Talk about a prime earnings report.

Amazon's monster earnings-per-share and revenue beat drove the stock's market cap above the $1 trillion mark at Friday's open as Wall Street digested the knockout results for one-day shipping, Amazon Prime and Amazon Web Services.

Industry professionals were equally impressed. Here's what three of them said about Amazon hot off the report:

Stephanie Link, a CNBC contributor and Nuveen's former head of global equities research, was watching Amazon's competitors on the retail side:

"It was painful last year relative to the other FANGs, right? We just talked about it, how it lagged. But the bogey for AWS was 31% growth, so, they did something like about 33% growth in AWS. Obviously, margins [were] up also a little bit better than expected, and that's why you've got the operating leverage. … The retail side is … disappointing this quarter because everyone had such great expectations, so, this is very encouraging, for sure. They're definitely taking share. … I do think that Target, Walmart, Costco, I think they're very much more competitive than they ever have been. Maybe they can all coexist at this point, though, because those numbers I expect to be pretty good as well."

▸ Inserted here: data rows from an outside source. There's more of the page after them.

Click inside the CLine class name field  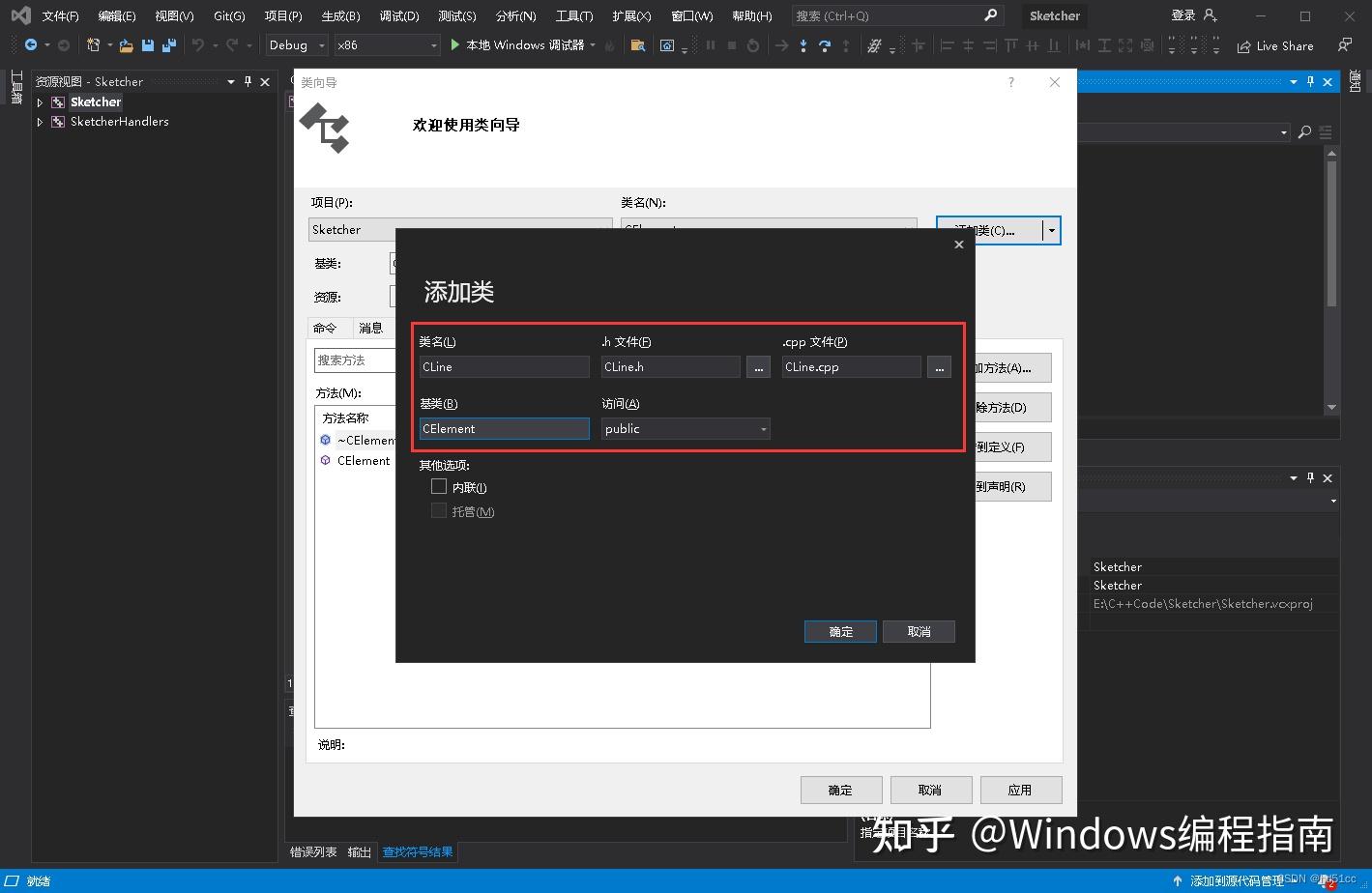[x=503, y=366]
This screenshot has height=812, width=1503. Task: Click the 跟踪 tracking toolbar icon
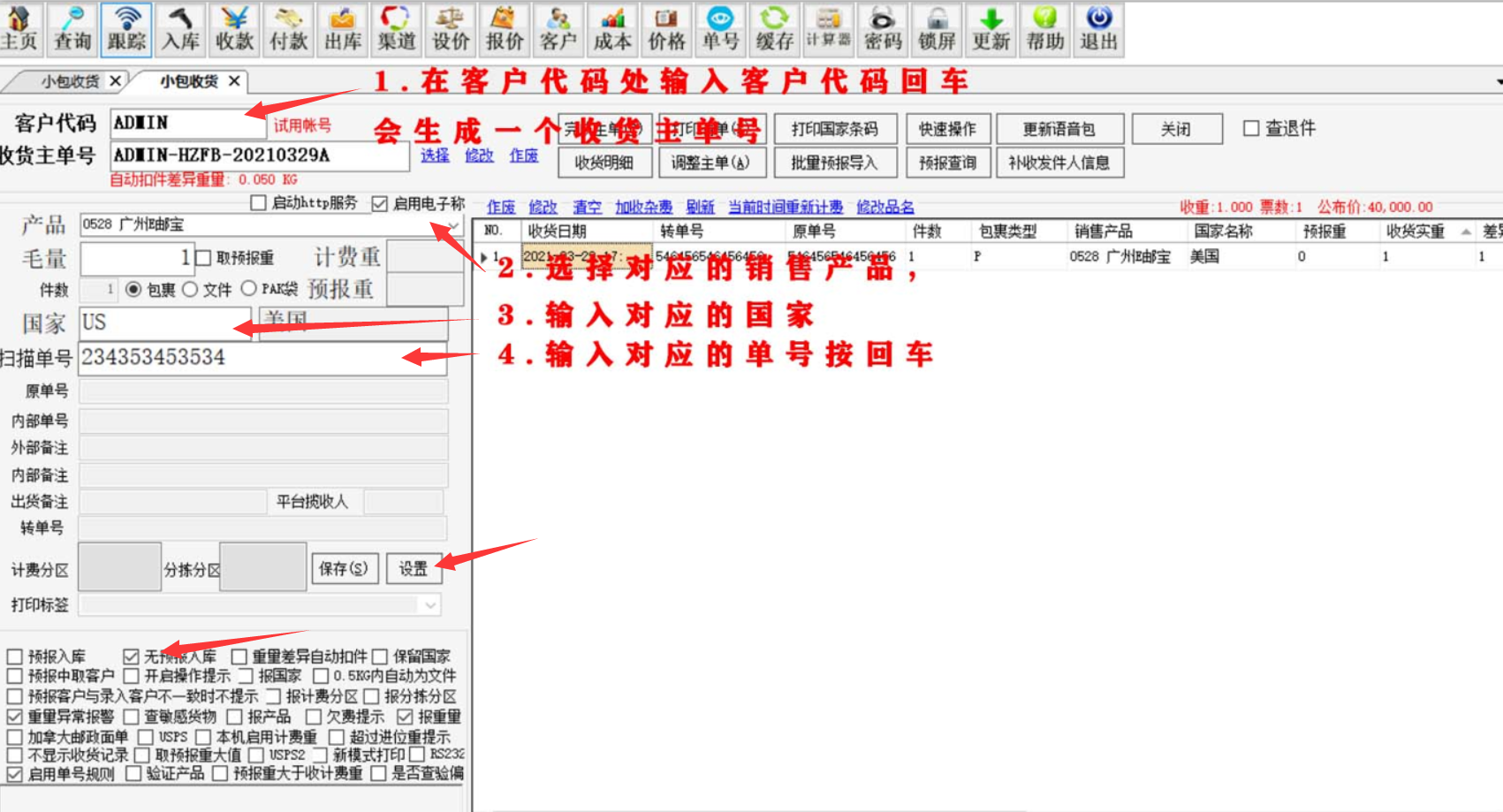[126, 29]
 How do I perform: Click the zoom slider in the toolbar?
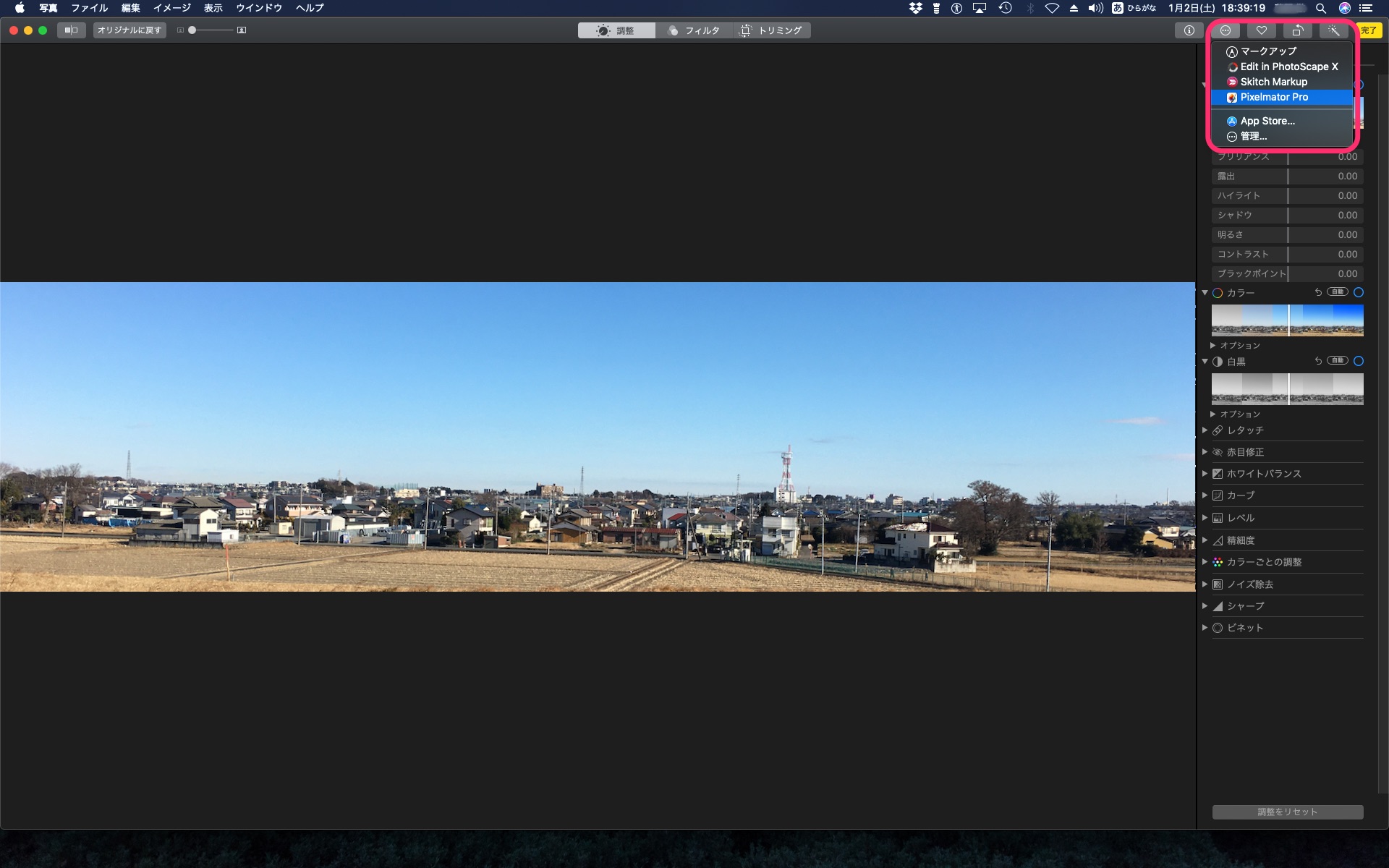click(x=211, y=30)
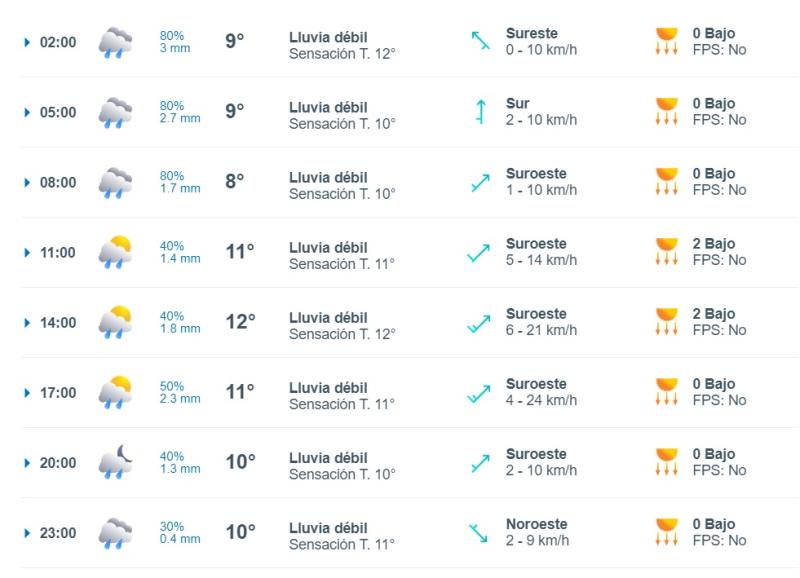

Tom Forte, a consumer technology analyst at D.A. Davidson, was impressed by the e-commerce giant's profitability:

"What stands out to me is the profitability. So, I think that if you look at the fourth quarter, we knew that the first-party retail effort did well on one-day Prime, but, clearly, the cloud computing effort did incredibly well. That drove much better-than-expected profitability in the quarter, so, I think that's the real standout, the EPS beat. ... So, going into the quarter, the big question mark was how should we think about incremental competition in the cloud? So, you talked about the $4 trillion market caps. The commonality is three of them are cloud computing: Microsoft, Amazon and Google. So, the big question mark was the loss of [the contract for Pentagon cloud computing project] JEDI. The numbers are very strong, but I do look for additional details on how the company intends to be operating in a more competitive cloud environment in 2020."

James Cakmak, a partner at Clockwise Capital, hesitated to give investors the all-clear on Amazon:

"[With] the core business, I think that's discretionary if they want to pull the levers or not in terms of investment. But AWS I think is a little bit murkier because you're dealing with a low-asset productivity business that is prone to a lot of competition as long as you throw money at it, and I think that you can potentially see an increasing amount of pricing pressure as we go forward. And that puts into question the level of investments that they can make into their logistics efforts. So, I think that you saw a big beat this quarter, but what we have to look at is the free cash flow potential in the coming quarters and the degree to which they can invest, because what can happen is if they cannot invest in larger chunks today, you could see, potentially, depressed earnings in the next couple of quarters."